## WHAT IS NEEDED
Repeat the records below exactly as they appear, leaving out any pictures.

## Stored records
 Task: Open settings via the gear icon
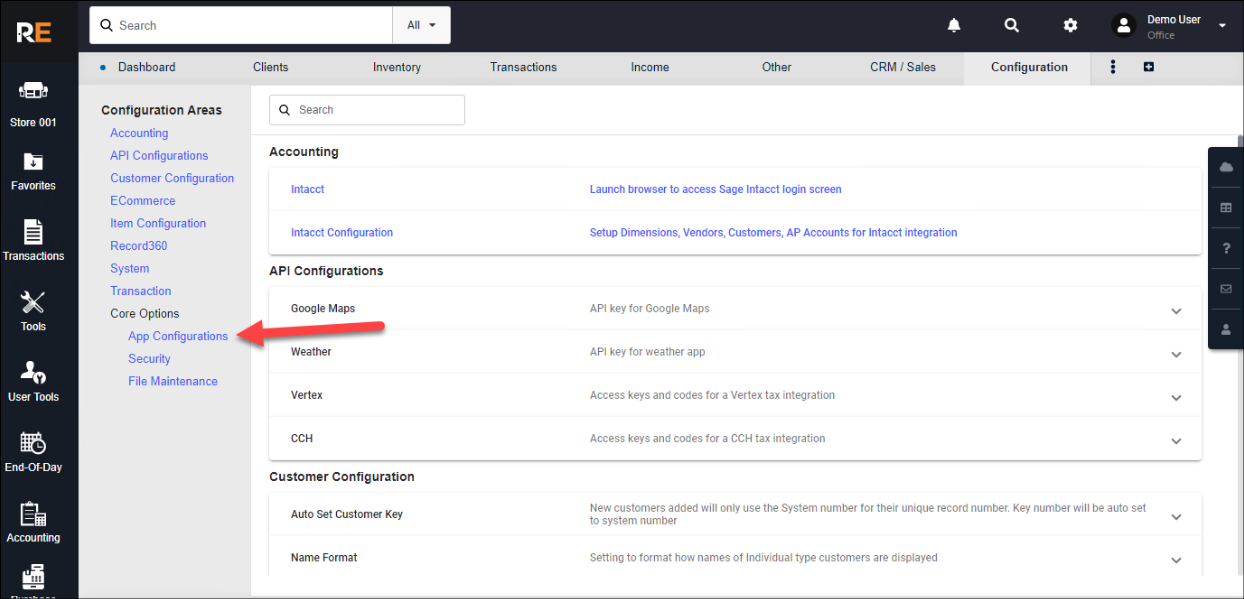coord(1070,25)
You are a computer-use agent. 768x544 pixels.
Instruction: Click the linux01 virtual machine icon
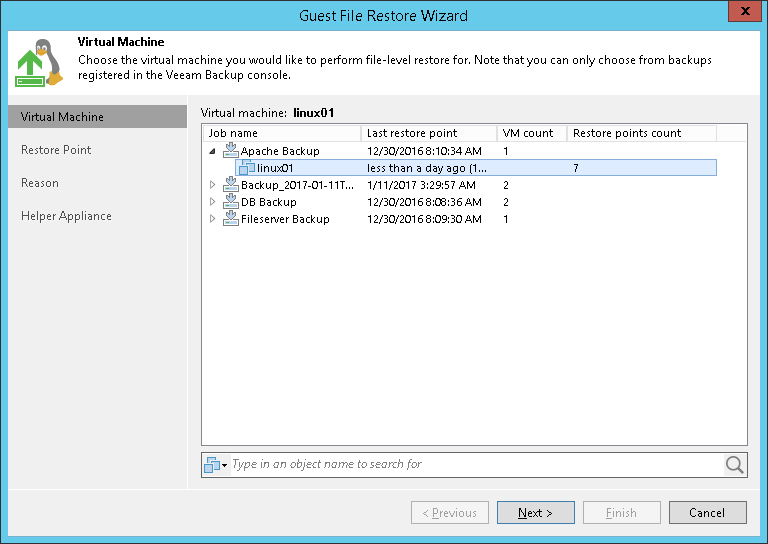pyautogui.click(x=247, y=167)
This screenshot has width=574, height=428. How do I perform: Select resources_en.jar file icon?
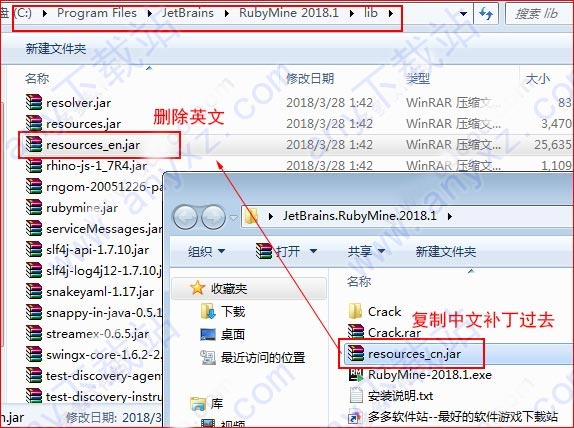[34, 145]
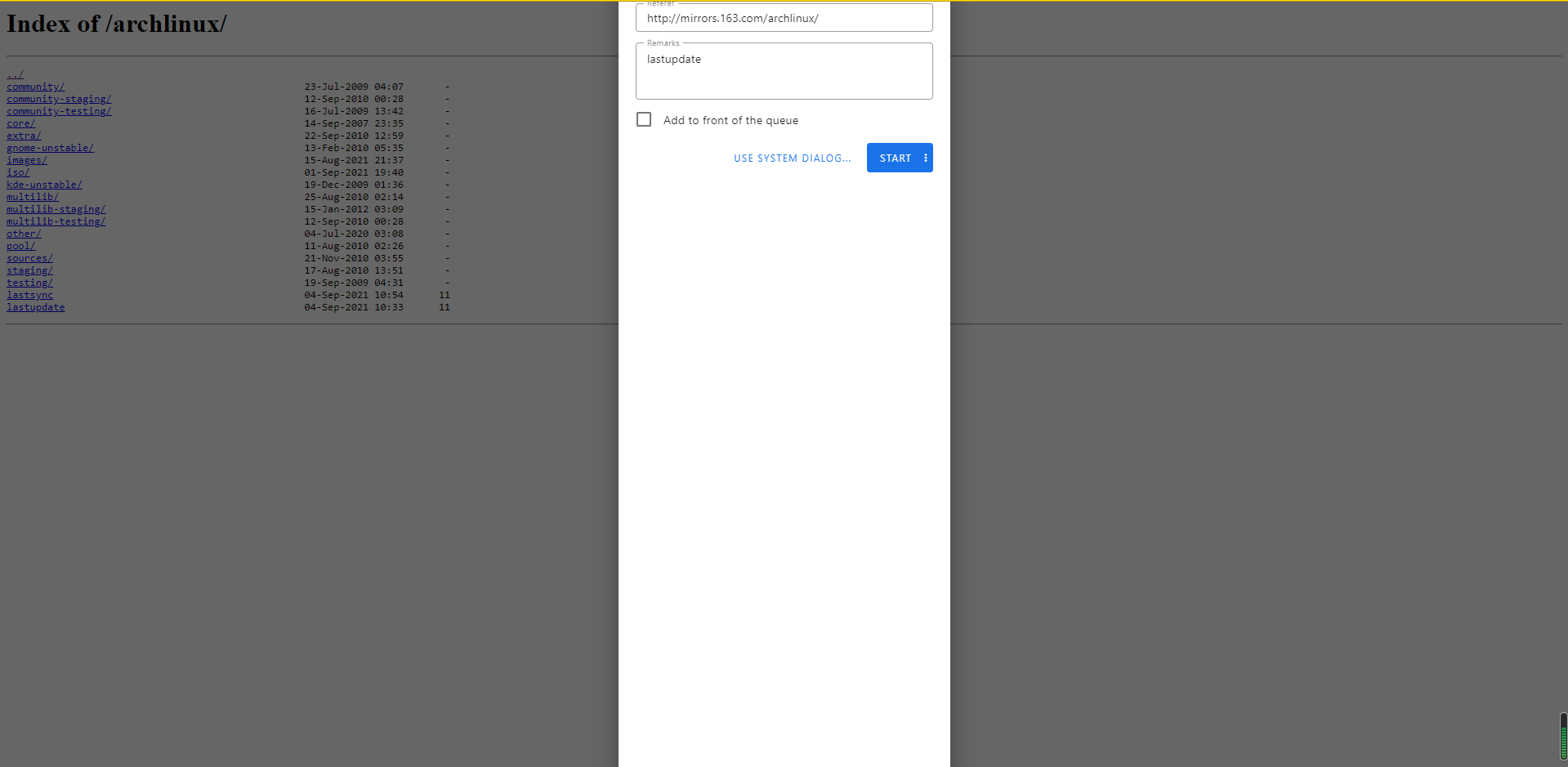Open the pool/ directory link
The height and width of the screenshot is (767, 1568).
point(21,246)
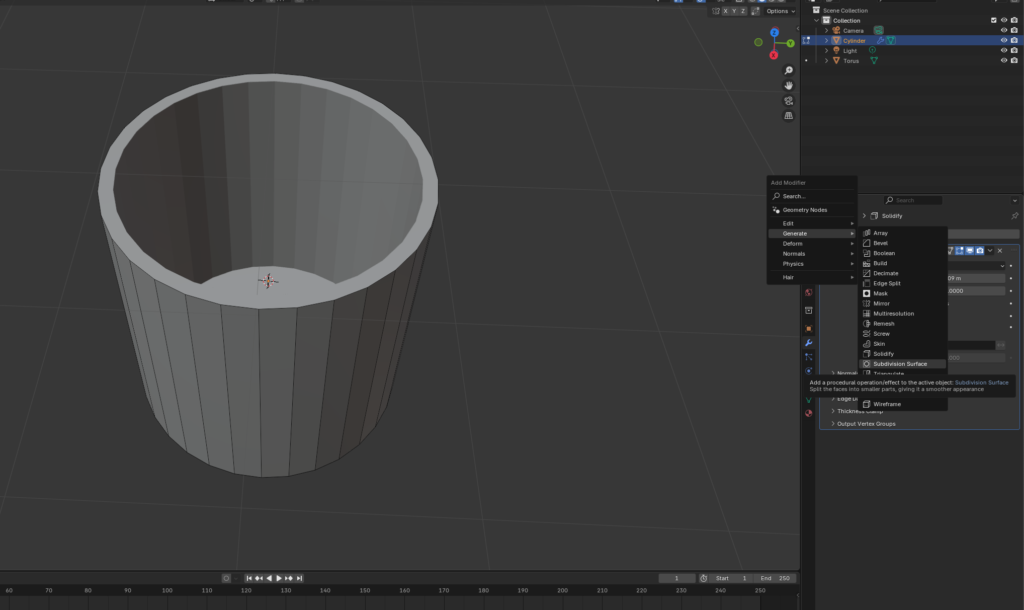Switch perspective/orthographic with grid icon
The image size is (1024, 610).
click(x=789, y=116)
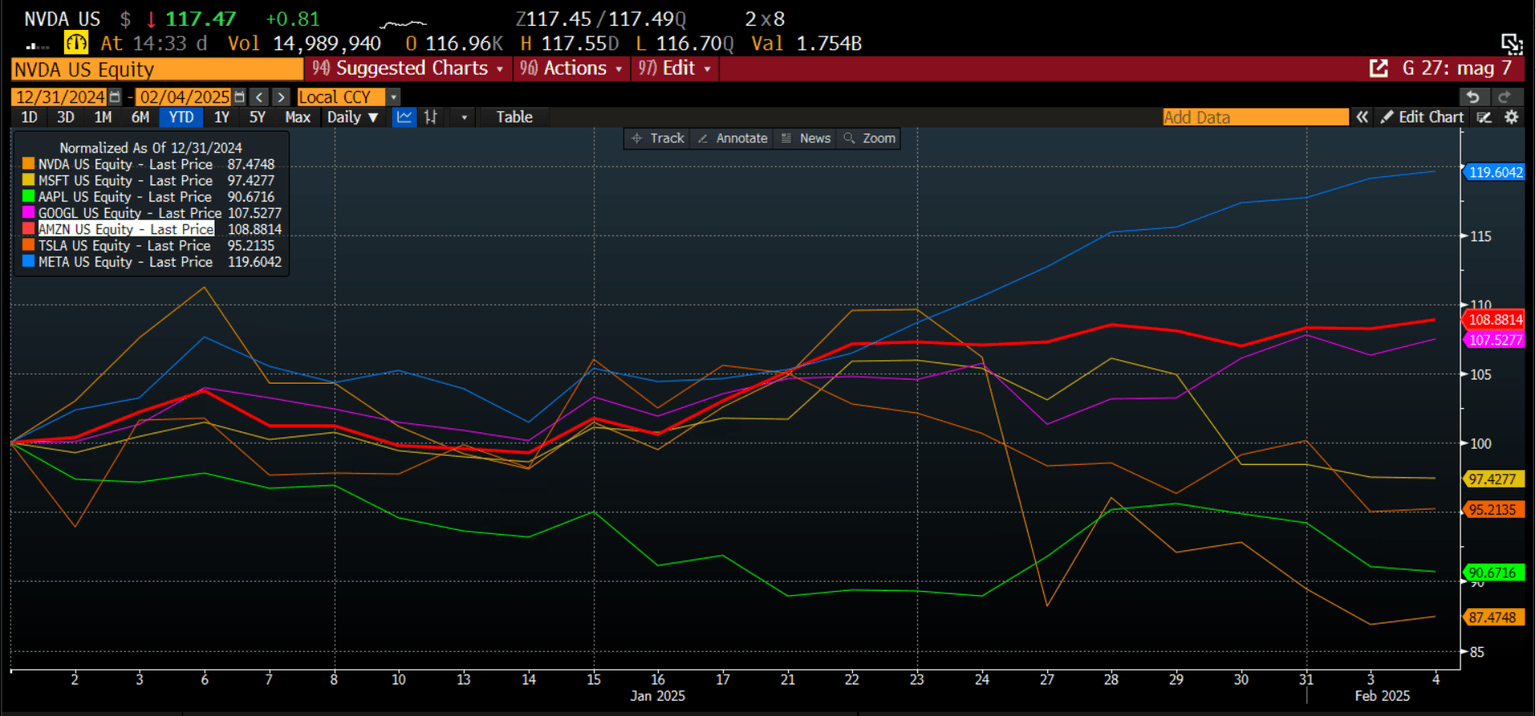Viewport: 1536px width, 716px height.
Task: Open the start date calendar picker
Action: (115, 97)
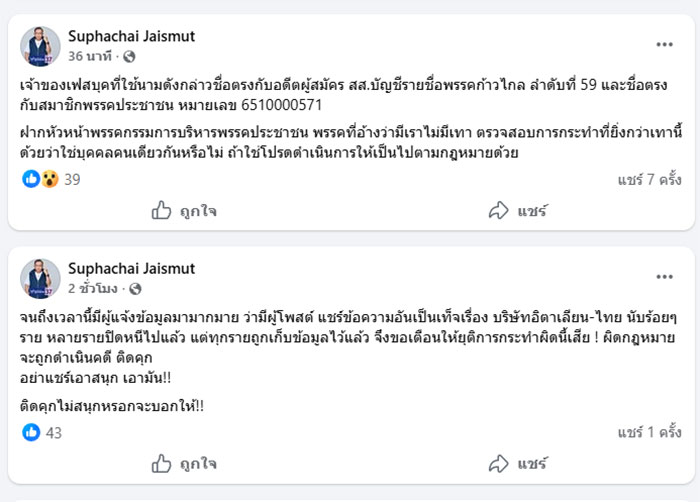
Task: Like the post with 43 reactions (ถูกใจ)
Action: click(183, 464)
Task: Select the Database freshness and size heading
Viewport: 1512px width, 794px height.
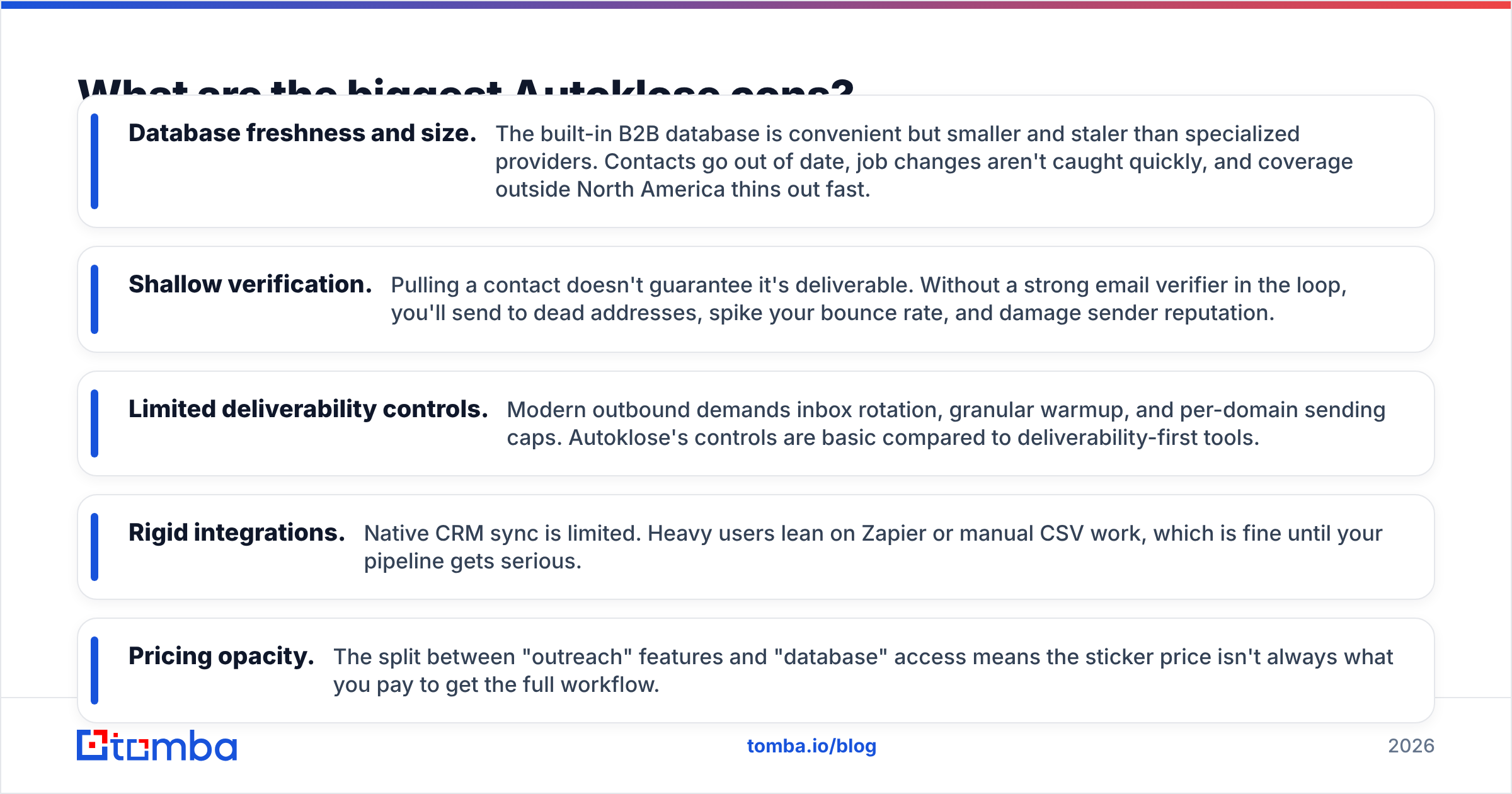Action: [302, 134]
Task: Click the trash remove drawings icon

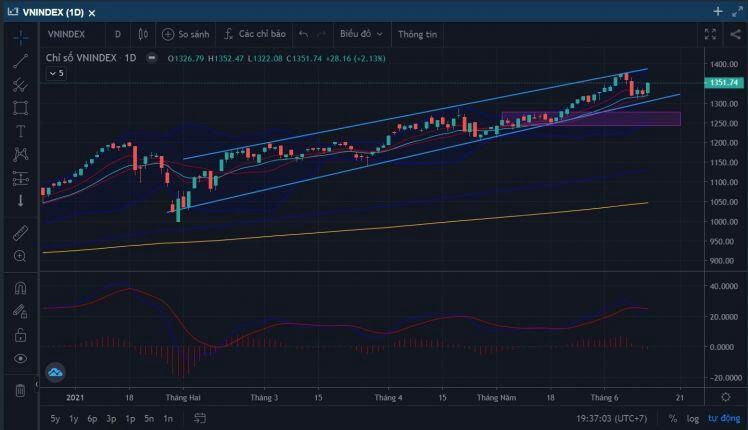Action: [x=20, y=391]
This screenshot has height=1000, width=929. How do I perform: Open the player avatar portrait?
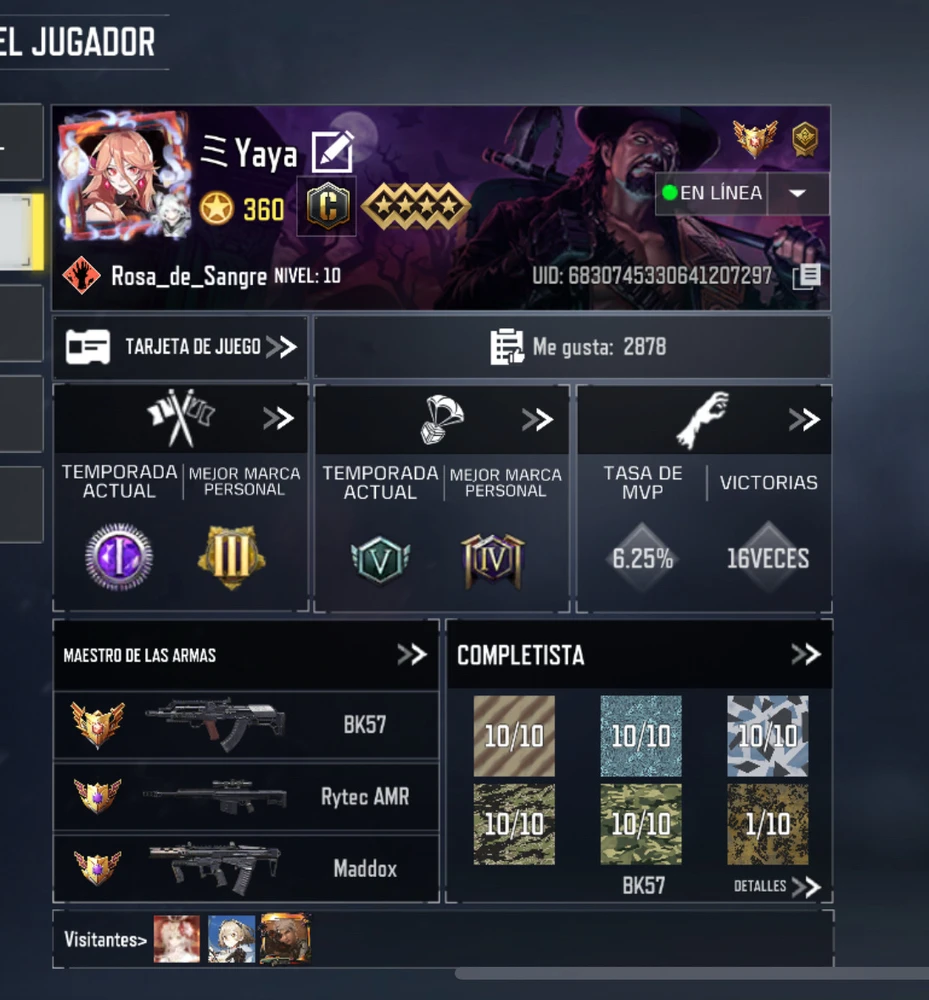click(x=124, y=176)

## ANSWER BELOW
 Task: Open settings via the gear icon
coord(1070,25)
You are a computer-use agent. 768x544 pixels.
Instruction: Click the linux01 virtual machine icon
pyautogui.click(x=247, y=167)
This screenshot has width=574, height=428. How do I perform: Select resources_en.jar file icon?
[34, 145]
Open the pool/ directory link
The height and width of the screenshot is (767, 1568).
point(21,246)
Switch perspective/orthographic with grid icon
The image size is (1024, 610).
click(x=789, y=116)
Viewport: 1536px width, 716px height.
Task: Open the start date calendar picker
Action: (115, 97)
Task: Like the post with 43 reactions (ถูกใจ)
Action: click(183, 464)
Task: Select the Database freshness and size heading
Viewport: 1512px width, 794px height.
Action: [302, 134]
Task: Click the trash remove drawings icon

Action: [x=20, y=391]
This screenshot has height=1000, width=929. How do I perform: Open the player avatar portrait?
click(x=124, y=176)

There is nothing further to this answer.